SOURCE RECORDS

# # #

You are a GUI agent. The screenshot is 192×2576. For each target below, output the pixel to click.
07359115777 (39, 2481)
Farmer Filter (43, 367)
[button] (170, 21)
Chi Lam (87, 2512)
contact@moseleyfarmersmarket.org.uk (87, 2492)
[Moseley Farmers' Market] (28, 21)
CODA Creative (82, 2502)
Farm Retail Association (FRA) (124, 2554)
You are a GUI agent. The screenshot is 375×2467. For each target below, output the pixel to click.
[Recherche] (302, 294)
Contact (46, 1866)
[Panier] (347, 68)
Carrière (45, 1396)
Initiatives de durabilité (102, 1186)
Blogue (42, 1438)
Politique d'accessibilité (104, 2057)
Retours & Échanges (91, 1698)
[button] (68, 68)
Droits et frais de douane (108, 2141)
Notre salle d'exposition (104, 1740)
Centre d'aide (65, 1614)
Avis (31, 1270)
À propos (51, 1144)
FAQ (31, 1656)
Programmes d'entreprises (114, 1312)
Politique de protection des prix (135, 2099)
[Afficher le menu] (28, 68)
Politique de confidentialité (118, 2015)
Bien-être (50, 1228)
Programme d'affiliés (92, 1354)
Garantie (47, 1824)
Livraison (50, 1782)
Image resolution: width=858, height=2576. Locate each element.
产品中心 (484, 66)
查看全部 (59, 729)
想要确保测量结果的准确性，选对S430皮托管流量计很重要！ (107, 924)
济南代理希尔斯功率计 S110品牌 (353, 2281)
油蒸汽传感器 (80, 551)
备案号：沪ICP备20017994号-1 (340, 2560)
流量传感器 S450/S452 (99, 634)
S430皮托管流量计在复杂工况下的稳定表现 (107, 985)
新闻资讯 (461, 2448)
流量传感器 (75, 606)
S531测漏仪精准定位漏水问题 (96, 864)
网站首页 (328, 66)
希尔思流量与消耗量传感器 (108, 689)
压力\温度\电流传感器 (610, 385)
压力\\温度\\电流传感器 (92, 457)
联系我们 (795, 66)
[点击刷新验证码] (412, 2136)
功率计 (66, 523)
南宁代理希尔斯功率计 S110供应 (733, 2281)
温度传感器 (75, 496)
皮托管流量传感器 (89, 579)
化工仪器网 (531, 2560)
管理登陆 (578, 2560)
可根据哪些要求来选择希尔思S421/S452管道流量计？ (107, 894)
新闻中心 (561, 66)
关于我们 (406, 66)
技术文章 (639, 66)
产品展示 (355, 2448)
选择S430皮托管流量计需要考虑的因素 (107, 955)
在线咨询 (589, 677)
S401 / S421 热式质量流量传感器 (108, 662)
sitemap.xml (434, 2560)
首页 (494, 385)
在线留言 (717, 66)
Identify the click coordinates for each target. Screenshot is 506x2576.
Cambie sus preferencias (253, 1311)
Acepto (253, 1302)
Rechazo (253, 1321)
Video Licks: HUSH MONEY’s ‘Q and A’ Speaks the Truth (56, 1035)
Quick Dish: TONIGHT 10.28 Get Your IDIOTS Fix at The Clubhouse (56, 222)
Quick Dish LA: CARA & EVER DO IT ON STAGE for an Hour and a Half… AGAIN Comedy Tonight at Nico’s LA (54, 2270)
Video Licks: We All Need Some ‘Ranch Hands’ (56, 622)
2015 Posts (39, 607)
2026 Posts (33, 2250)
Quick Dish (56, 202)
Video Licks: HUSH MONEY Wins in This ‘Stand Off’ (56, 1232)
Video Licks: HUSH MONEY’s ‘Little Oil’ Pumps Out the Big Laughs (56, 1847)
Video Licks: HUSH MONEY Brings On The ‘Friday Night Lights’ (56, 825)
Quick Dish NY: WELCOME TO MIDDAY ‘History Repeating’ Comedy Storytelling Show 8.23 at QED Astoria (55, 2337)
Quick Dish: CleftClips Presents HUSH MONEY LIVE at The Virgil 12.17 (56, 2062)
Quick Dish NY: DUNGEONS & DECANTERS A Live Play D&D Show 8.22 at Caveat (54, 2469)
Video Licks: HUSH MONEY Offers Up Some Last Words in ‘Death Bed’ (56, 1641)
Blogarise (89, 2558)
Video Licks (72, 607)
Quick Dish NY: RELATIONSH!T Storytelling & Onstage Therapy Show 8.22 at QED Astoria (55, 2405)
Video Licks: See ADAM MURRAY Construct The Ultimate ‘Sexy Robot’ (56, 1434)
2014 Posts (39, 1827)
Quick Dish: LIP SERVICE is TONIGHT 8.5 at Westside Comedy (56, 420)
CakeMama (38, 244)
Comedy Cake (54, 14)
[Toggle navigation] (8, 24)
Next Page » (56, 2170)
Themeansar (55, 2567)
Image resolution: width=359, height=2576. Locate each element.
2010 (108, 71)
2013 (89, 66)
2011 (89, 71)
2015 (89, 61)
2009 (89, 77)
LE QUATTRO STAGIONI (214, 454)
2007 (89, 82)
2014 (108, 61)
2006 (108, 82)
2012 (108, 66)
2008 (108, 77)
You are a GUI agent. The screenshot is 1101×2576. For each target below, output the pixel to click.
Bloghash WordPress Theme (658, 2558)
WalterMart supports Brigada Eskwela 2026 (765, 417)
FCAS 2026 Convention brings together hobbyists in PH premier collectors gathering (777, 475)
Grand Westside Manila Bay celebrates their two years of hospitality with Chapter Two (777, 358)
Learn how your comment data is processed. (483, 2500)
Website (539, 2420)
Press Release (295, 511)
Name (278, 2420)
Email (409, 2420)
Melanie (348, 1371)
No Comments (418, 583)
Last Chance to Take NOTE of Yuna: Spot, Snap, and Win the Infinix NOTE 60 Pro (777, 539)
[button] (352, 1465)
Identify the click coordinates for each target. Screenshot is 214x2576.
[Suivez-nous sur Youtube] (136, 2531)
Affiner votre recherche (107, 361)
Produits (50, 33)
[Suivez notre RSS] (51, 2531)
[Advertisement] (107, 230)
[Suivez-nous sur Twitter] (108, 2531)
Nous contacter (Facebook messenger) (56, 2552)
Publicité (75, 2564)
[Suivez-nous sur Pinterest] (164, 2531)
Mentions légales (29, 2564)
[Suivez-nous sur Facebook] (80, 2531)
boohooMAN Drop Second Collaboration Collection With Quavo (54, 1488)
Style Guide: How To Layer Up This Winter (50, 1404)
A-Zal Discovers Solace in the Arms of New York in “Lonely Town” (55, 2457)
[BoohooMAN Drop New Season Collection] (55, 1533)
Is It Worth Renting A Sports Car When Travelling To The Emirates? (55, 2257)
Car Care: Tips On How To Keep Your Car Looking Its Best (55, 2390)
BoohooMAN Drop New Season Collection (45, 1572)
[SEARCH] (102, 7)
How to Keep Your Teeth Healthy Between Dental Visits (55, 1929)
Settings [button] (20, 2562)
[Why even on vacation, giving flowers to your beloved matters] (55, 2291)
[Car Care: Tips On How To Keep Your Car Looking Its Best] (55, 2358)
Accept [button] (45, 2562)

# # #

TASK BRIEF
Exact reproduction of the entire listing is required.

TASK RESPONSE
You are a GUI agent. The screenshot is 192×2576. For each target below, output the pixel to click.
07359115777 (39, 2481)
Farmer Filter (43, 367)
[button] (170, 21)
Chi Lam (87, 2512)
contact@moseleyfarmersmarket.org.uk (87, 2492)
[Moseley Farmers' Market] (28, 21)
CODA Creative (82, 2502)
Farm Retail Association (FRA) (124, 2554)
You are a GUI agent. The screenshot is 375×2467. For each target below, output the pixel to click.
[Recherche] (302, 294)
Contact (46, 1866)
[Panier] (347, 68)
Carrière (45, 1396)
Initiatives de durabilité (102, 1186)
Blogue (42, 1438)
Politique d'accessibilité (104, 2057)
Retours & Échanges (91, 1698)
[button] (68, 68)
Droits et frais de douane (108, 2141)
Notre salle d'exposition (104, 1740)
Centre d'aide (65, 1614)
Avis (31, 1270)
À propos (51, 1144)
FAQ (31, 1656)
Programmes d'entreprises (114, 1312)
Politique de protection des prix (135, 2099)
[Afficher le menu] (28, 68)
Politique de confidentialité (118, 2015)
Bien-être (50, 1228)
Programme d'affiliés (92, 1354)
Garantie (47, 1824)
Livraison (50, 1782)
Image resolution: width=858, height=2576. Locate each element.
产品中心 (484, 66)
查看全部 (59, 729)
想要确保测量结果的准确性，选对S430皮托管流量计很重要！ (107, 924)
济南代理希尔斯功率计 S110品牌 (353, 2281)
油蒸汽传感器 (80, 551)
备案号：沪ICP备20017994号-1 (340, 2560)
流量传感器 S450/S452 (99, 634)
S430皮托管流量计在复杂工况下的稳定表现 (107, 985)
新闻资讯 (461, 2448)
流量传感器 (75, 606)
S531测漏仪精准定位漏水问题 (96, 864)
网站首页 (328, 66)
希尔思流量与消耗量传感器 (108, 689)
压力\温度\电流传感器 (610, 385)
压力\\温度\\电流传感器 (92, 457)
联系我们 (795, 66)
[点击刷新验证码] (412, 2136)
功率计 (66, 523)
南宁代理希尔斯功率计 S110供应 (733, 2281)
温度传感器 (75, 496)
皮托管流量传感器 (89, 579)
化工仪器网 (531, 2560)
管理登陆 (578, 2560)
可根据哪些要求来选择希尔思S421/S452管道流量计？ (107, 894)
新闻中心 (561, 66)
关于我们 (406, 66)
技术文章 (639, 66)
产品展示 (355, 2448)
选择S430皮托管流量计需要考虑的因素 (107, 955)
在线咨询 (589, 677)
S401 / S421 热式质量流量传感器 (108, 662)
sitemap.xml (434, 2560)
首页 (494, 385)
在线留言 (717, 66)
Identify the click coordinates for each target. Screenshot is 506x2576.
Cambie sus preferencias (253, 1311)
Acepto (253, 1302)
Rechazo (253, 1321)
Video Licks: HUSH MONEY’s ‘Q and A’ Speaks the Truth (56, 1035)
Quick Dish: TONIGHT 10.28 Get Your IDIOTS Fix at The Clubhouse (56, 222)
Quick Dish LA: CARA & EVER DO IT ON STAGE for an Hour and a Half… AGAIN Comedy Tonight at Nico’s LA (54, 2270)
Video Licks: We All Need Some ‘Ranch Hands’ (56, 622)
2015 Posts (39, 607)
2026 Posts (33, 2250)
Quick Dish (56, 202)
Video Licks: HUSH MONEY Wins in This ‘Stand Off’ (56, 1232)
Video Licks: HUSH MONEY’s ‘Little Oil’ Pumps Out the Big Laughs (56, 1847)
Video Licks: HUSH MONEY Brings On The ‘Friday Night Lights’ (56, 825)
Quick Dish NY: WELCOME TO MIDDAY ‘History Repeating’ Comedy Storytelling Show 8.23 at QED Astoria (55, 2337)
Quick Dish: CleftClips Presents HUSH MONEY LIVE at The Virgil 12.17 (56, 2062)
Quick Dish NY: DUNGEONS & DECANTERS A Live Play D&D Show 8.22 at Caveat (54, 2469)
Video Licks: HUSH MONEY Offers Up Some Last Words in ‘Death Bed’ (56, 1641)
Blogarise (89, 2558)
Video Licks (72, 607)
Quick Dish NY: RELATIONSH!T Storytelling & Onstage Therapy Show 8.22 at QED Astoria (55, 2405)
Video Licks: See ADAM MURRAY Construct The Ultimate ‘Sexy Robot’ (56, 1434)
2014 Posts (39, 1827)
Quick Dish: LIP SERVICE is TONIGHT 8.5 at Westside Comedy (56, 420)
CakeMama (38, 244)
Comedy Cake (54, 14)
[Toggle navigation] (8, 24)
Next Page » (56, 2170)
Themeansar (55, 2567)
Image resolution: width=359, height=2576. Locate each element.
2010 (108, 71)
2013 (89, 66)
2011 (89, 71)
2015 (89, 61)
2009 (89, 77)
LE QUATTRO STAGIONI (214, 454)
2007 (89, 82)
2014 (108, 61)
2006 (108, 82)
2012 (108, 66)
2008 (108, 77)
You are a GUI agent. The screenshot is 1101×2576. For each target below, output the pixel to click.
Bloghash WordPress Theme (658, 2558)
WalterMart supports Brigada Eskwela 2026 (765, 417)
FCAS 2026 Convention brings together hobbyists in PH premier collectors gathering (777, 475)
Grand Westside Manila Bay celebrates their two years of hospitality with Chapter Two (777, 358)
Learn how your comment data is processed. (483, 2500)
Website (539, 2420)
Press Release (295, 511)
Name (278, 2420)
Email (409, 2420)
Melanie (348, 1371)
No Comments (418, 583)
Last Chance to Take NOTE of Yuna: Spot, Snap, and Win the Infinix NOTE 60 Pro (777, 539)
[button] (352, 1465)
Identify the click coordinates for each target. Screenshot is 214x2576.
[Suivez-nous sur Youtube] (136, 2531)
Affiner votre recherche (107, 361)
Produits (50, 33)
[Suivez notre RSS] (51, 2531)
[Advertisement] (107, 230)
[Suivez-nous sur Twitter] (108, 2531)
Nous contacter (Facebook messenger) (56, 2552)
Publicité (75, 2564)
[Suivez-nous sur Pinterest] (164, 2531)
Mentions légales (29, 2564)
[Suivez-nous sur Facebook] (80, 2531)
boohooMAN Drop Second Collaboration Collection With Quavo (54, 1488)
Style Guide: How To Layer Up This Winter (50, 1404)
A-Zal Discovers Solace in the Arms of New York in “Lonely Town” (55, 2457)
[BoohooMAN Drop New Season Collection] (55, 1533)
Is It Worth Renting A Sports Car When Travelling To The Emirates? (55, 2257)
Car Care: Tips On How To Keep Your Car Looking Its Best (55, 2390)
BoohooMAN Drop New Season Collection (45, 1572)
[SEARCH] (102, 7)
How to Keep Your Teeth Healthy Between Dental Visits (55, 1929)
Settings [button] (20, 2562)
[Why even on vacation, giving flowers to your beloved matters] (55, 2291)
[Car Care: Tips On How To Keep Your Car Looking Its Best] (55, 2358)
Accept [button] (45, 2562)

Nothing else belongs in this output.